━━━━━ DOCUMENT EXTRACT

What I know how to do:

If I had a continuous model, I could define a 95% confidence interval for each of my predicted values, and then see how often the actual values were within the confidence interval. I might find that only 88% of the time did my 95% confidence interval cover the actual values.

What I don't know how to do:

How do I do this for a discrete model, such as poisson or gamma-poisson? What I have for this model is as follows, taking a single observation (out of over 100,000 I plan to generate:)

Observation #: (arbitrary)

Predicted value: 1.5

Predicted probability of 0: .223

Predicted probability of 1: .335

Predicted probability of 2: .251

Predicted probability of 3: .126

Predicted probability of 4: .048

Predicted probability of 5: .014 [and 5 or more is .019]

...(etc)

Predicted probability of 100 (or to some otherwise unrealistic figure): .000

Actual value (an integer such as "4")

━━━━━━━━━━
━━━━━ DATA BLOCK

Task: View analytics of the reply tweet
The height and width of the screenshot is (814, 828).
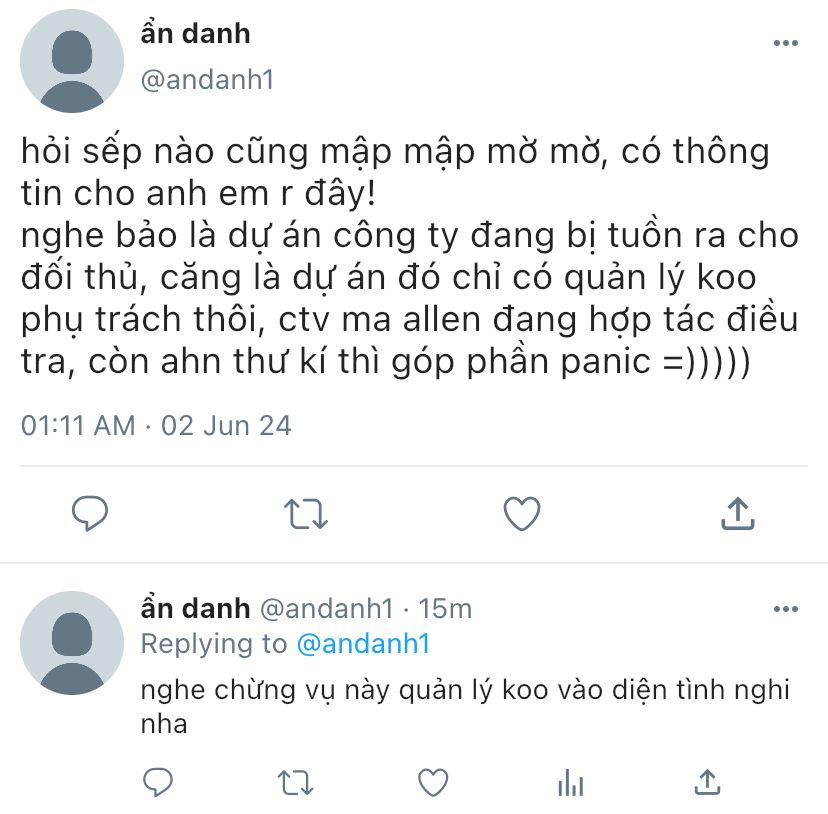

━━━━━━━━━━

▶ _STATED GOAL 1_: In the prediction-interval text, shorten the paragraph beginning "If I had a continuous model" to at most two sentences while keeping its main facts.
▶ _STATED GOAL 2_:
Answer these questions using the prediction-interval text:
(a) What predicted value is given for the single observation?
(b) How many observations does the writer plan to generate?
(c) What probability is given for an outcome of 5 or more?
▶ _STATED GOAL 3_: Continue the prediction-interval text, starting after its final line.

▶ _TASK RESPONSE 1_: With a continuous model, I could build a 95% confidence interval for each predicted value and check how often the actual values fall inside it. I might find that those intervals cover the actual values only 88% of the time.

▶ _TASK RESPONSE 2_:
(a) 1.5
(b) Over 100,000
(c) .019

▶ _TASK RESPONSE 3_:
Note that while I've given poisson values above, in the actual model a predicted value of 1.5 may have different predicted probabilities of 0,1,...100 across observations.

I'm confused by the discreteness of the values. A "5" is obviously outside the 95% interval, since there's only .019 at 5 and above, which is less than .025. But there will be a lot of 4's -- individually they are within, but how do I jointly evaluate the number of 4's more appropriately?

Why do I care?

The models I'm looking at have been criticized for being accurate at the aggregate level but giving poor individual predictions. I want to see how much worse the poor individual predictions are than the inherently wide confidence intervals predicted by the model. I'm expecting the empirical coverage to be worse (e.g. I might find 88% of the values lie within the 95% confidence interval), but I hope only a bit worse.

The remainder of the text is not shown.